Adherens junctions formation: The role of actin filament dynamics and myosin contractility.

摘要

Cell-cell adherens junctions are closely associated with actin filaments and this interaction is required for strong cell-cell adhesion. However, the precise functions of the actin cytoskeleton in formation of cell-cell adherens junctions have not previously been identified. The role of the actin cytoskeleton in formation of cell-cell contacts by normal and oncogene-transformed epithelial cells and fibroblasts was analyzed using immunofluorescence microscopy, video-DIC microscopy, and observations of actin filament dynamics in live cells. We found that non-transformed epithelial cells formed stable cell-cell contacts that were oriented tangentially, along the cell-cell boundary. The establishment of cell-cell adherens junctions in non-transformed epithelial cells was associated with inhibition of actin-dependent lamellar motility and a dramatic reorganization of the actin cytoskeleton. The observed changes in actin cytoskeletal organization included disassembly of marginal actin bundles, formation of lateral actin arcs along the edges of the expanding contact, and de novo assembly of actin bundles along the cell-cell boundary. Localization of myosin II to lateral actin arcs suggested that myosin II-driven contraction of actin arcs might be involved in lateral spreading of the contact while assembly of actin bundles aligned parallel to cell-cell contacts may serve to strengthen and stabilize newly formed adherens junctions.;Unlike normal epithelial cells, fibroblasts and oncogene-transformed epithelial cells did not form stable cell-cell contacts and did not exhibit changes in lamellar motility and overall organization of the actin cytoskeleton.
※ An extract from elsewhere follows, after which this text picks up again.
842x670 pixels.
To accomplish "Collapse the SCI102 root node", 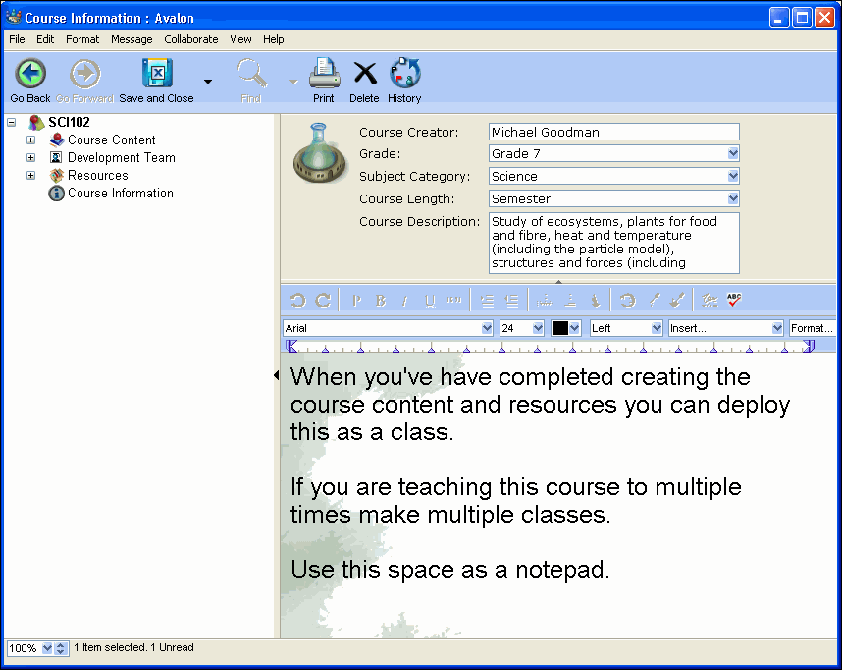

Contacts between fibroblasts were radially oriented and associated with straight bundles of actin filaments. We found that the spatial organization of cell-cell contacts in normal epithelial cells could be converted from the typical tangential pattern to the radial pattern observed in fibroblasts by treatment with TPA and nocodazole, two agents that induce formation of radially oriented actin bundles and/or enhanced myosin II contractility. Inhibition of myosin contractility prevented formation of radial cell-cell contacts in fibroblasts and TPA- or nocodazole-treated epithelial cells. These data open the possibility that modulation of the spatial organization of the actin cytoskeleton may play an important role in regulating organization and stability of cell-cell contacts.